Though we are alone, he lowers his voice: “Margaret Blake and the eco-freaks. “This has the sound of a popular music group. “There are quite a few of them here. Most of them don’t advertise it. They look and act just like us.”

I ask Mr. Zoller how he came to be chosen to represent his fellow islanders.

“I was their unanimous choice.”

“How remarkable.”

“I won by acclamation.”

“Ah, no one was willing to run against you.”

“Exactly.”

Testing a theory that plants respond to fine music, I have set speakers out on the back deck so that my peas and carrots may enjoy Bach and Vivaldi while I hack away at the uncultured thistles with my hoe.

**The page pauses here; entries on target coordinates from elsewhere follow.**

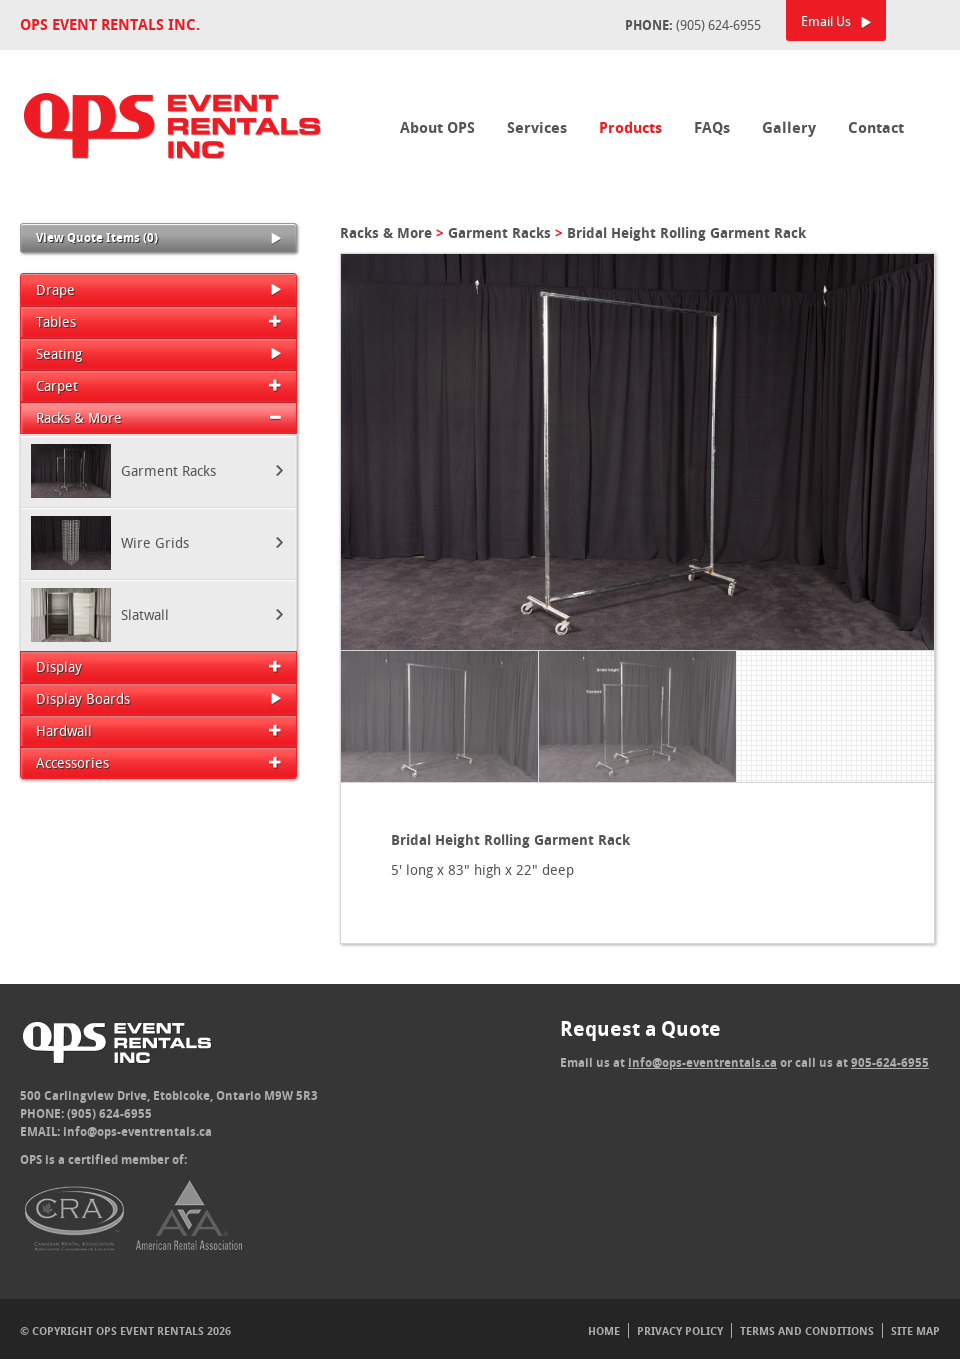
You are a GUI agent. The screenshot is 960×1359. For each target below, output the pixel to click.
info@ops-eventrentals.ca (137, 1131)
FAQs (712, 127)
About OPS (437, 127)
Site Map (915, 1330)
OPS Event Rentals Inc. (110, 24)
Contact (876, 127)
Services (537, 127)
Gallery (789, 127)
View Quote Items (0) (158, 238)
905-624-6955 (890, 1062)
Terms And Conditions (807, 1330)
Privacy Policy (680, 1330)
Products (630, 127)
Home (604, 1330)
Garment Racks (499, 232)
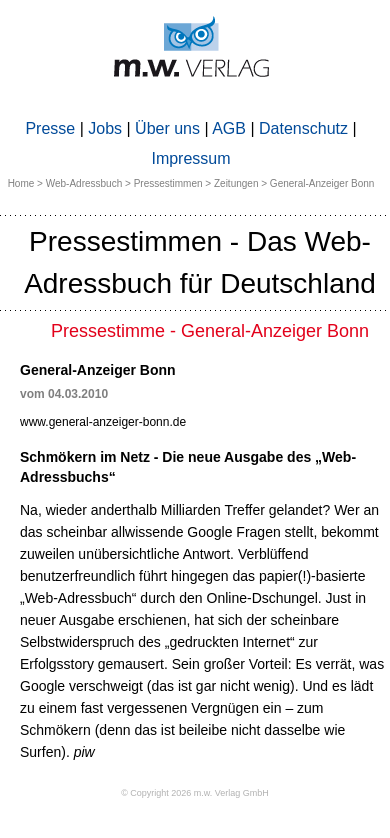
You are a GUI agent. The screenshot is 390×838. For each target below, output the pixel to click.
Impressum (190, 158)
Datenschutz (303, 128)
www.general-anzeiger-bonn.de (103, 422)
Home (21, 183)
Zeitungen (236, 183)
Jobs (105, 128)
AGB (229, 128)
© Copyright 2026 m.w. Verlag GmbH (195, 793)
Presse (50, 128)
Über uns (167, 128)
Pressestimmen (168, 183)
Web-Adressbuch (84, 183)
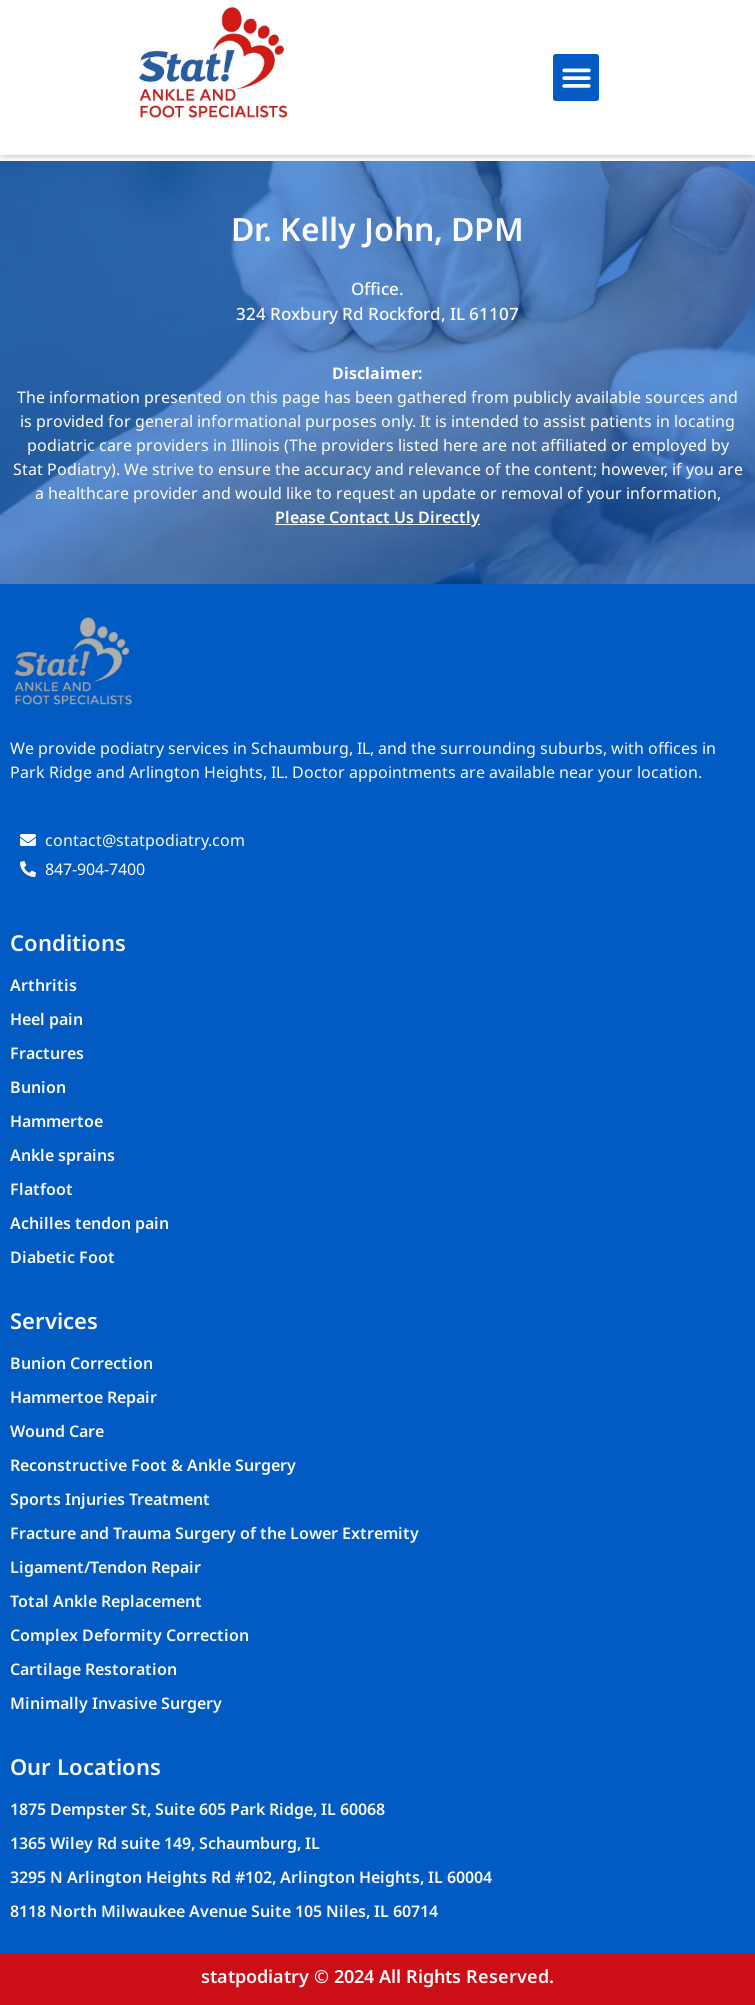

The flowers of late May are making a vigorous show: daisies, foxgloves, lupines, purple roadside sweet peas. The song sparrows are in full-throated ease. The days are growing longer; summer waits anxiously in the wings for her grand entrance.

In response to a notice in the Island Echo (“14-foot runabout with engine and canopy that runs like new for sale at marina, just ask Emily”), I stop by the marina office. Emily is fetched from The Brig, where she has been tending bar, a woman of middle years who wears tight jeans that make a swishing sound between her bounteous thighs as she walks towards me with extended hand.